Nine of the donors in our group were not biologically related to the recipient of their hemipancreas. Five of these individuals are known to have developed abnormal glucose tolerance on follow-up. It is interesting that the proportion of first-degree relatives known to have developed diabetes or abnormal glucose tolerance (4 of 12) is actually lower than the proportion in those unrelated to their recipient (5 of 9), suggesting that a family history of diabetes may not be predictive of abnormal glucose tolerance after HPx.

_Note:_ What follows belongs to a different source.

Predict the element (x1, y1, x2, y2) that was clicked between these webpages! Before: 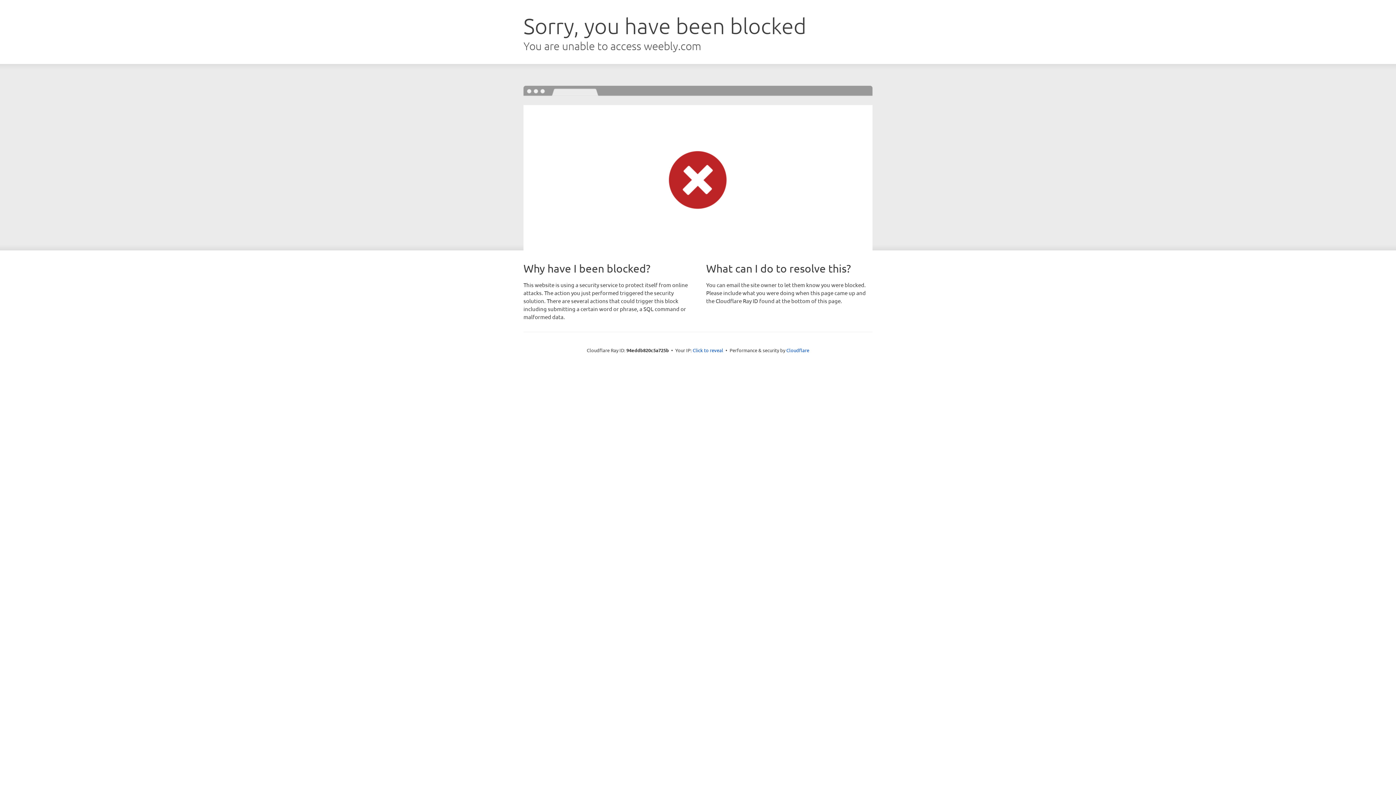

The present study has certain limitations. Six of the 21 donors operated on between 1997 and 2003 were lost to follow-up and as a result we lack a complete description of the outcomes in this patient group. However, even if all six of these donors were found to have normal glucose tolerance, 43% (9 of 21) of those undergoing HPx during this period were found to have abnormal glucose tolerance on follow-up. Our conclusion that the new criteria do not successfully exclude subjects at risk for developing abnormal glucose tolerance after HPx still stands.

All of these donors underwent a surgical HPx, but it is unclear whether small differences in technique among surgeons could play a role in donor outcomes. Determining the exact percentage of islet tissue removed is difficult because of the heterogeneous nature of the pancreas. However, Robertson et al. (18) found that probable differences in β-cell mass between donated and retained pancreatic segments did not appear to influence clinical outcomes.

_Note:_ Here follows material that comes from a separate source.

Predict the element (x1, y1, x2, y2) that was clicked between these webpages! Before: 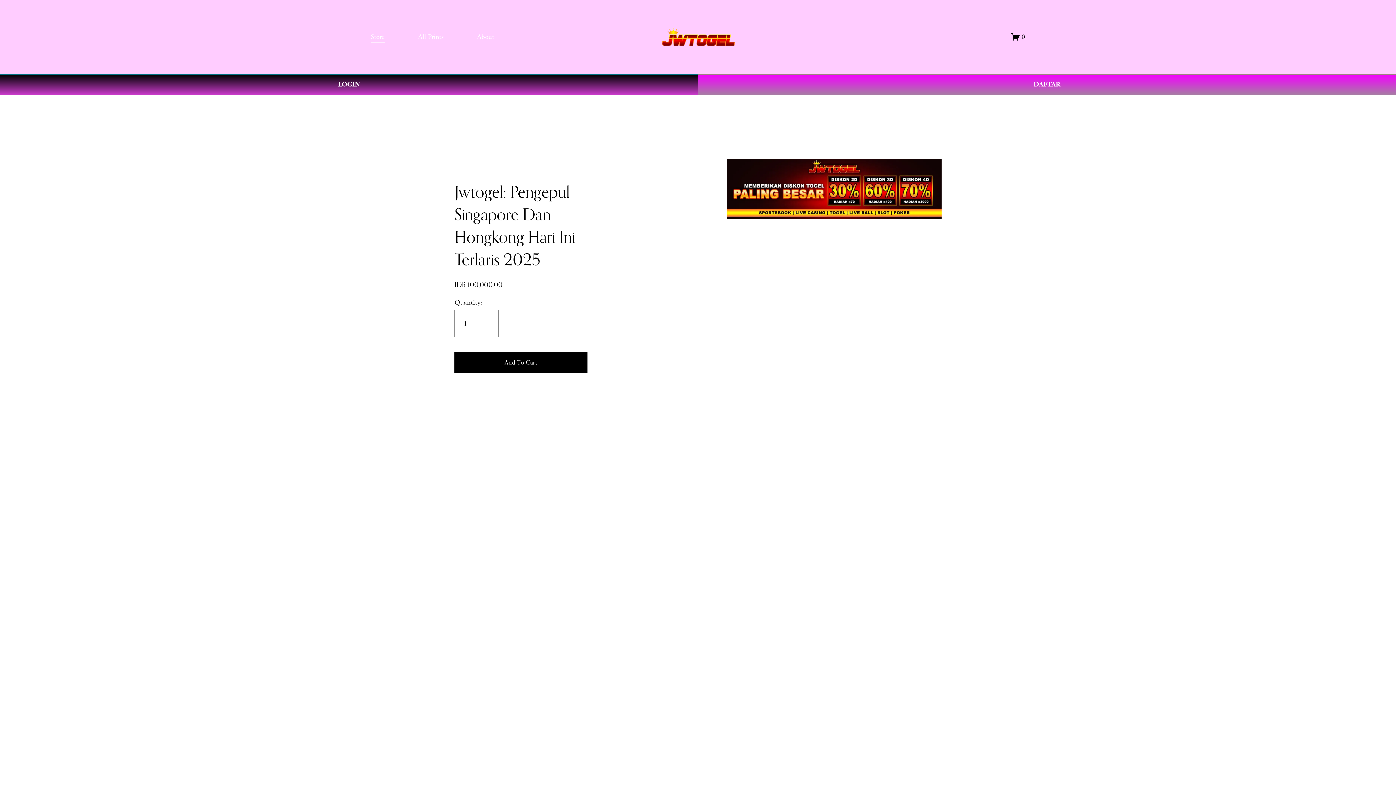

In summary, our results indicate that the development of abnormal glucose tolerance is a risk inherent to HPx. Despite the use of stringent criteria to exclude those at risk for developing abnormalities in glucose metabolism, 43% of healthy humans who underwent HPx between 1997 and 2003 at the University of Minnesota (60% of those who reported for examination) had impaired fasting glucose, impaired glucose tolerance, or diabetes on follow-up. Given our inability to accurately predict those who will develop abnormalities in glucose tolerance and the fact that, in most circumstances, whole pancreas transplantation from a deceased donor would be comparably effective (4), we conclude that living donors should be used only in very special circumstances. Such circumstances may arise in the presence of an HLA-identical sibling or a recipient with high panel-reactive antibody levels, which would make tissue matching very difficult, or associated morbidities that predict a high risk of recipient mortality while on the waiting list. As in the case of all living organ donation, the donor should always be expected to experience consequences. In the future, preoperative genotyping might be useful in excluding those potential donors with the greatest risk for developing diabetes, but until then our data demonstrate that even subjects with normal preoperative metabolic characteristics are at significant risk of developing abnormalities in glucose tolerance after HPx.